Over the past few decades, various approaches have been proposed and exploited for the detection of ATP, such as ultra performance liquid chromatography [7], fluorescence [812], chemiluminescence [13], and colorimetry [14, 15]. Among them, aptamer-based fluorescence aptasensors are gaining increasing attention on account of their sensitivity, specificity, convenience, and easy access instruments [1618]. Aptamers are synthetic single-stranded DNA or RNA that are artificially selected by systematic evolution of ligands using exponential enrichment (SELEX), which can specifically recognize diverse targets including protein, metal ions, small molecules, and cells. The nucleic acid nature and intrinsic advantages of aptamers have promoted ATP aptasensor technologies growing rapidly in recent years, which were proved to be excellent tools for ATP detection. Recently, He and coworkers devised a sandwich-type fluorescence resonance energy transfer (FRET) assay for the detection of ATP based on split aptamer and upconverting nanoparticles [19]. By coupling FAM-modified ATP aptamer with carboxylated carbon nanoparticles (cCNPs), Liu et al. designed a platform for the detection of ATP in view of the quenching effect of cCNPs as well as the high affinity of the aptamer to ATP [20]. Liu et al. developed a sensitive and selective ATP assay based on split aptamer-labeled quantum dots. In the presence of ATP molecules, the aptamer-functionalized quantum dots were assembled together and thus resulting in fluorescence quenching due to the exciton energy transfer effect between interparticles [21]. Even though those strategies performed good sensitivity and selectivity for ATP, most of them suffer from the problem of high cost for fluorescent modification, tedious synthesis steps, toxicity of reagents, and complicated design of molecular probes. Furthermore, the modification process may weaken their affinities to the target molecules. Thus, it is still highly desirable to develop more convenient and sensitive methods for ATP analysis.
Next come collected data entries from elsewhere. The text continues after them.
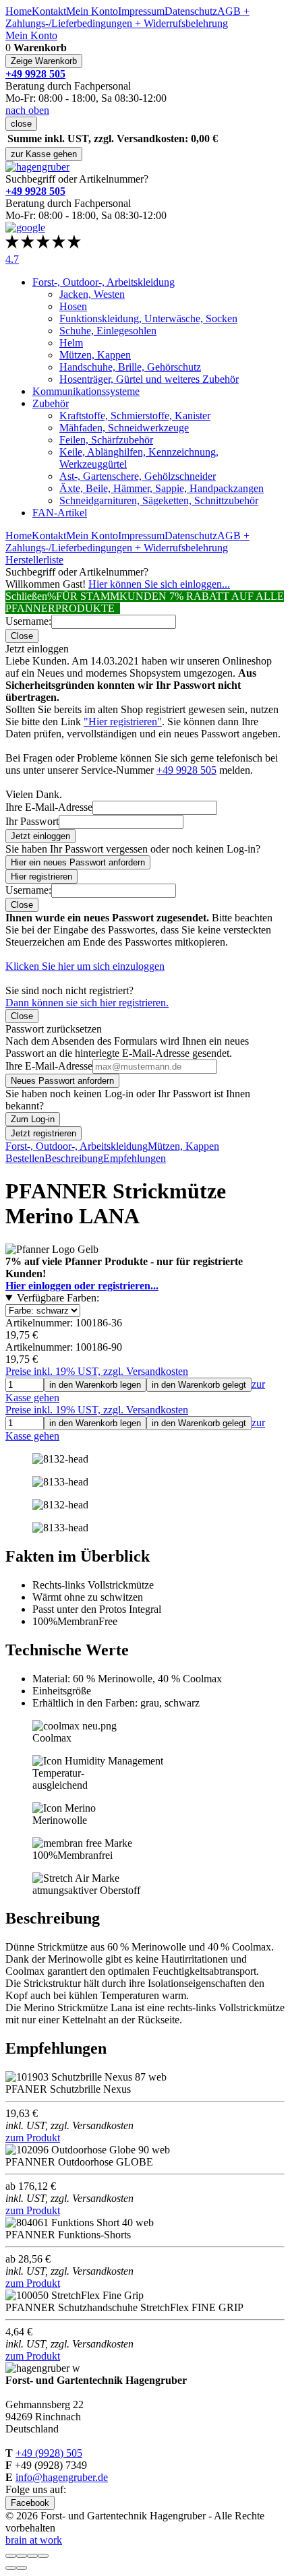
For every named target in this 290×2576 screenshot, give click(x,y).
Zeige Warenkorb (44, 61)
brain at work (33, 2540)
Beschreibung (74, 1158)
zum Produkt (32, 2137)
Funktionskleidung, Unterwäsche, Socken (148, 318)
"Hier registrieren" (123, 721)
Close (22, 636)
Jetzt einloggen (40, 836)
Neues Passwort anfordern (62, 1081)
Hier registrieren (41, 876)
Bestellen (25, 1158)
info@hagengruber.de (62, 2477)
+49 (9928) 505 (49, 2453)
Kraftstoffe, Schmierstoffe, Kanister (134, 415)
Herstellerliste (34, 559)
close (21, 124)
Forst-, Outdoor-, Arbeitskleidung (103, 282)
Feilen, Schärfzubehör (106, 440)
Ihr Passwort (32, 821)
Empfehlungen (134, 1158)
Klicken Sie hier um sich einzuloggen (85, 966)
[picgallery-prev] (10, 2568)
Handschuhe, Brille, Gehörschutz (130, 367)
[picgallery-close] (10, 2556)
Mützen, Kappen (95, 355)
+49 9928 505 (186, 770)
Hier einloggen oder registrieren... (81, 1285)
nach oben (27, 110)
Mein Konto (92, 11)
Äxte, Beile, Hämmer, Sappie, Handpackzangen (161, 488)
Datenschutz (191, 11)
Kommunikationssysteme (86, 391)
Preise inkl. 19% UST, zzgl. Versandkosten (96, 1371)
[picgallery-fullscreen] (32, 2556)
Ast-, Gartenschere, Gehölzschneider (137, 476)
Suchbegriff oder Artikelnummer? (76, 179)
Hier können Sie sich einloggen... (159, 584)
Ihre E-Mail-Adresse (48, 807)
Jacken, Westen (92, 294)
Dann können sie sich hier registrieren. (87, 1002)
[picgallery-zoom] (43, 2556)
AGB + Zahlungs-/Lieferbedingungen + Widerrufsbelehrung (127, 17)
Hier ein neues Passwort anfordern (78, 862)
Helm (71, 342)
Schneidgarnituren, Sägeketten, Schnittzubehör (158, 500)
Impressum (141, 11)
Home (18, 11)
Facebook (30, 2503)
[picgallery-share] (21, 2556)
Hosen (73, 306)
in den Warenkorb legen (95, 1385)
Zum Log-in (33, 1119)
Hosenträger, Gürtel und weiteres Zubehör (149, 379)
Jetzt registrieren (43, 1133)
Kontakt (49, 11)
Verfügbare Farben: (58, 1298)
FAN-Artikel (59, 512)
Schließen (26, 596)
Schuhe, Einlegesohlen (107, 330)
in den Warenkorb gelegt (199, 1385)
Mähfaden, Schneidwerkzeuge (124, 427)
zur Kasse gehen (44, 154)
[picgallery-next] (21, 2568)
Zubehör (50, 403)
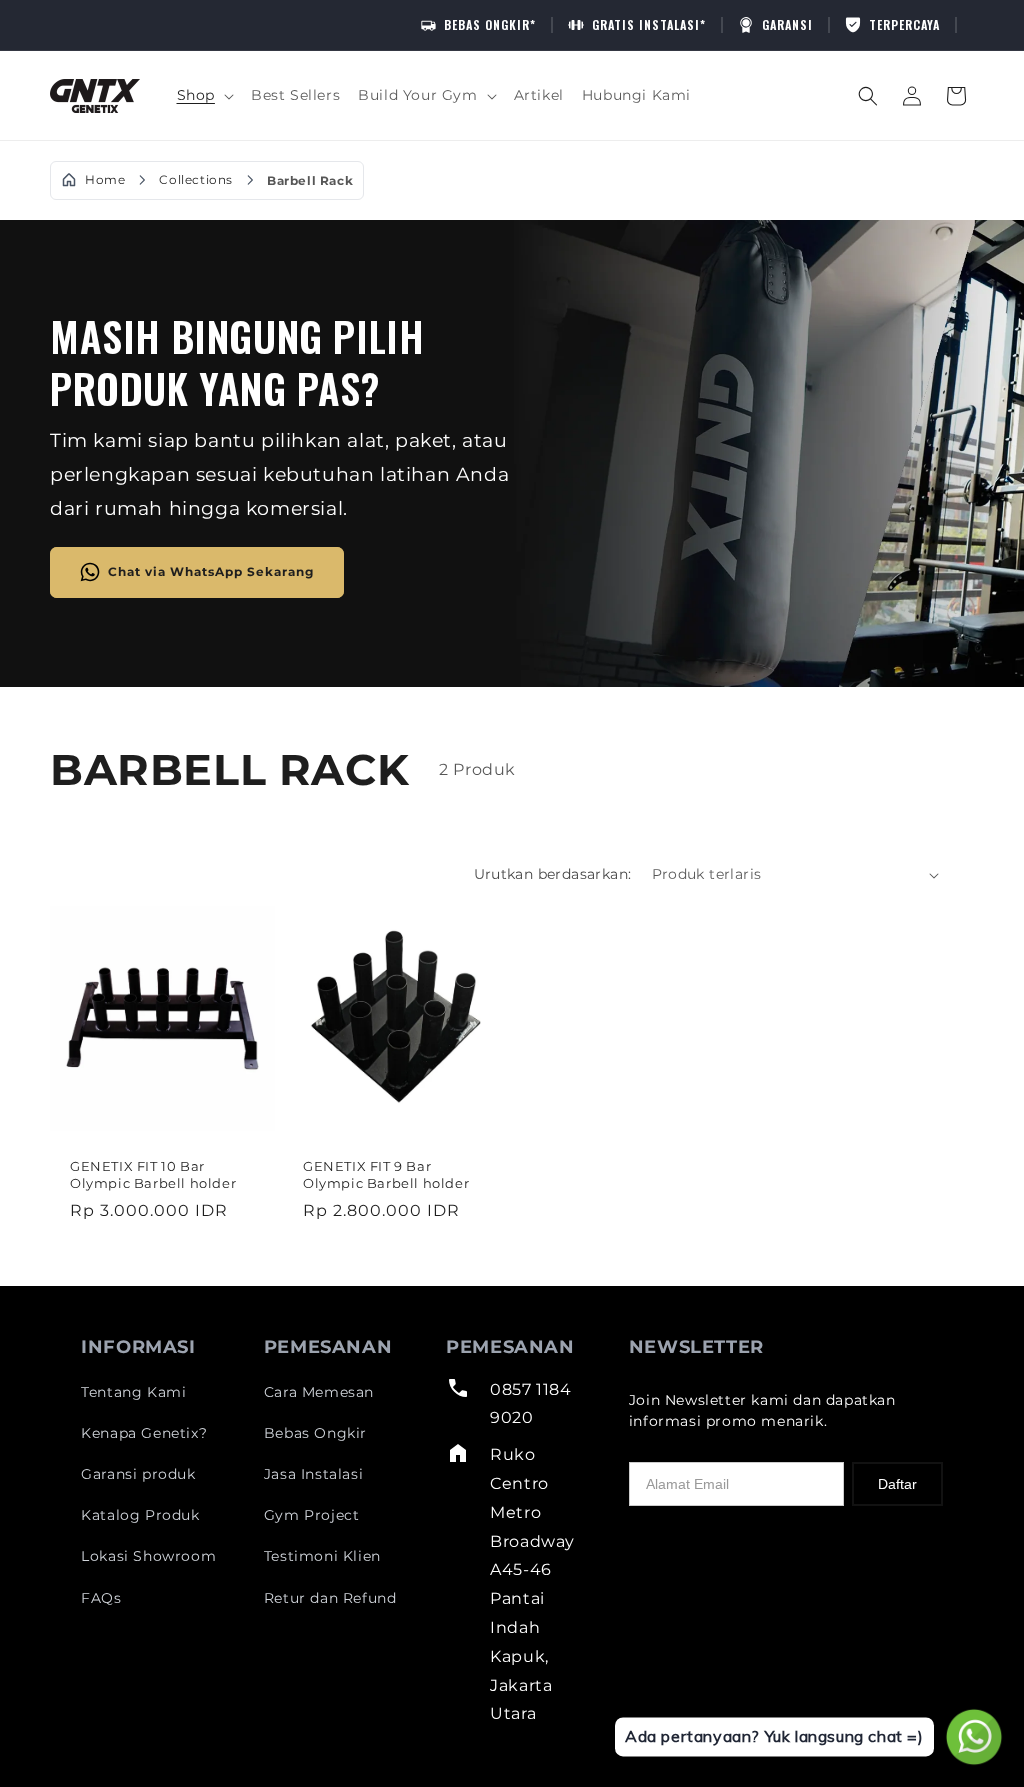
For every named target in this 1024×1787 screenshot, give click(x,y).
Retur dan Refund (330, 1598)
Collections (196, 180)
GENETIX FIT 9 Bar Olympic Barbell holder (386, 1174)
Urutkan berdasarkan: (553, 874)
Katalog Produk (140, 1515)
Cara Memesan (319, 1392)
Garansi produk (138, 1474)
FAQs (101, 1598)
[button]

Recently, metal nanoclusters are drawing more and more attention due to their unique properties and have been applied in a wide range of fields including biosensing [2224], bioimaging [25], and photovoltaic cells [26]. Qing et al. firstly reported that single-stranded poly T DNA could act as an efficient template for the formation of fluorescent CuNPs [27]. The synthesis of these fluorescent CuNPs that specifically based on poly T is highly efficient and can be accomplished within minutes, which is much faster and more facilitative compared with DNA-assisted synthesis of other fluorescent metal nanoparticles, such as silver nanoclusters [28], gold nanoclusters [29], platinum nanoclusters [30], etc. Meanwhile, poly T-templated CuNPs exhibit a maximum λ em at about 620 nm with large MegaStokes shifting (up to 275 nm), which is well-suited as a fluorescent probe for the detection of targets from complex biological matrix, as the MegaStokes shifting of fluorophore can enable the removal of strong background signal from complex biological systems. Recently, Jia et al. found that CuNPs exhibit an aggregation-induced emission (AIE) enhancement effect, which means that CuNPs can generate an obvious fluorescence intensity enhancement when CuNPs are close to each other [31]. Based on this fact, herein we proposed a novel and facile method for ATP detection by using fluorescence enhancement of poly T-templated copper nanoparticles as well as ATP aptamer. In our design, ATP aptamer was split into two fragments, both of which were elongated with poly T that could be used as efficient template for the formation of CuNPs. In the presence of ATP, the two split ATP aptamers resembled into an aptamer-ATP aptamer complex, which made the elongated poly T strands close to each other and thus the fluorescence of poly T-templated CuNPs was remarkably increased. With the increasing of ATP concentration, an elevated enhancement of the fluorescence intensity was obtained successfully. This proposed approach displayed excellent performance both in buffer solution and cell lysis with good selectivity and sensitivity.

Materials and methods

Reagents and chemicals

Aptamer 1 and aptamer 2 were synthesized and purified by Shanghai Sangon Biological Engineering Technology & Services Co. Ltd. (Shanghai, China). The sequence of the aptamers in italics is part of split ATP aptamers, which can specifically bind with ATP:

  • Aptamer 1 (Apt 1): TTTTTTTTTTTTTTTTTTACCTGGGGGAGTAT

  • Aptamer 2 (Apt 2): TGCGGAGGAAGGTTTTTTTTTTTTTTTTTTT

Other materials such as sodium ascorbate, CuSO4, tris-base, and 3-(N-morpholino)propanesulfonic acid (MOPS) were purchased from Sigma-Aldrich (St. Louis, MO, USA). ATP, cytidine triphosphate (CTP), guanosine triphosphate (GTP), uridine triphosphate (UTP), and bovine serum albumin (BSA) were also obtained from Sigma-Aldrich. The reaction buffer solutions employed in this work were Tris–HCl buffer (10 mM Tris–HCl, 10 mM MgCl2, and 50 mM NaCl (pH 7.9). The MOPS buffer (10 mM MOPS, 150 mM NaCl, pH 7.6) acted as environment for the formation of fluorescent CuNPs. All the reagents were of analytical grade and used as received without any further purification. All the stock and buffer solutions were prepared using ultrapure water generated from a Millipore Milli-Q water purification system (Billerica, MA, USA) with an electric resistance of 18.2 MΩ.

Apparatus

All the fluorescence measurements were conducted on an F-4600 fluorescence spectrophotometer (Hitachi, Japan). The fluorescence emission spectra were collected from 500 to 680 nm with the excitation wavelength of 350 nm. All experiments were carried out at room temperature unless otherwise stated. Transmission electron microscope (TEM) analysis was conducted with a transmission electron microscope (FEI-Tecnai G2, USA) at an accelerating voltage of 200 kV.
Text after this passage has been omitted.